Rewrite the lines below, changing "Where should I click to" to "Where do I click to" and leaving everything else the same.
─── Supplied records
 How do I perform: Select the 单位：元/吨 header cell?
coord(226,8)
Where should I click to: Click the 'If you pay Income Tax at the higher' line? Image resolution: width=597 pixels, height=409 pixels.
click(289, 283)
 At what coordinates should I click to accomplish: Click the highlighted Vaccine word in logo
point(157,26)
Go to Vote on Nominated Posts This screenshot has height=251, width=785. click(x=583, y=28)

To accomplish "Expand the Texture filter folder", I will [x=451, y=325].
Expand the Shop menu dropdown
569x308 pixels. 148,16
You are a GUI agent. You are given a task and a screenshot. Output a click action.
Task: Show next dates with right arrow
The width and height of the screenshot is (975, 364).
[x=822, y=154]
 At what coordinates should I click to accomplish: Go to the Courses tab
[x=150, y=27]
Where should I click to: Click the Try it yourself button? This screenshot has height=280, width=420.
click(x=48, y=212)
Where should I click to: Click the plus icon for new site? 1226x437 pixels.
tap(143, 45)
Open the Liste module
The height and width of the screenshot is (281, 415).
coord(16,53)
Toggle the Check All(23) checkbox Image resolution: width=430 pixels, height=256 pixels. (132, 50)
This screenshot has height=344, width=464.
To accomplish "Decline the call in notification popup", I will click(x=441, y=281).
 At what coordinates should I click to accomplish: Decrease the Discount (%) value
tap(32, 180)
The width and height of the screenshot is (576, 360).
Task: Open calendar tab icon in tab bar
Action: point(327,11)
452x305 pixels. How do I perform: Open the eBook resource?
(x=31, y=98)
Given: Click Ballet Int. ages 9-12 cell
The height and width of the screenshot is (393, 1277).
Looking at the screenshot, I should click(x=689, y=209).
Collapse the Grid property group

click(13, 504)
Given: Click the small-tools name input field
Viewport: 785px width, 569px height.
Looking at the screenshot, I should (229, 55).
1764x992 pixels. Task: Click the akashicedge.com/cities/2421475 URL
──────
Response to the exercise.
 How do I perform: Select the 单位：元/吨 header cell?
coord(226,8)
Where do I click to: Click the 'If you pay Income Tax at the higher' line? Image resolution: width=597 pixels, height=409 pixels.
click(289, 283)
 At what coordinates should I click to accomplish: Click the highlighted Vaccine word in logo
point(157,26)
Go to Vote on Nominated Posts This screenshot has height=251, width=785. click(x=583, y=28)

To accomplish "Expand the Texture filter folder", I will [x=451, y=325].
Expand the Shop menu dropdown
569x308 pixels. 148,16
You are a GUI agent. You are given a task and a screenshot. Output a click action.
Task: Show next dates with right arrow
The width and height of the screenshot is (975, 364).
[x=822, y=154]
 At what coordinates should I click to accomplish: Go to the Courses tab
[x=150, y=27]
Where do I click to: Click the Try it yourself button? This screenshot has height=280, width=420.
click(x=48, y=212)
Where do I click to: Click the plus icon for new site? 1226x437 pixels.
tap(143, 45)
Open the Liste module
The height and width of the screenshot is (281, 415).
coord(16,53)
Toggle the Check All(23) checkbox Image resolution: width=430 pixels, height=256 pixels. (132, 50)
This screenshot has height=344, width=464.
To accomplish "Decline the call in notification popup", I will click(x=441, y=281).
 At what coordinates should I click to accomplish: Decrease the Discount (%) value
tap(32, 180)
The width and height of the screenshot is (576, 360).
Task: Open calendar tab icon in tab bar
Action: point(327,11)
452x305 pixels. How do I perform: Open the eBook resource?
(x=31, y=98)
Given: Click Ballet Int. ages 9-12 cell
The height and width of the screenshot is (393, 1277).
Looking at the screenshot, I should click(x=689, y=209).
Collapse the Grid property group

click(13, 504)
Given: Click the small-tools name input field
Viewport: 785px width, 569px height.
Looking at the screenshot, I should (229, 55).
1764x992 pixels. Task: Click the akashicedge.com/cities/2421475 URL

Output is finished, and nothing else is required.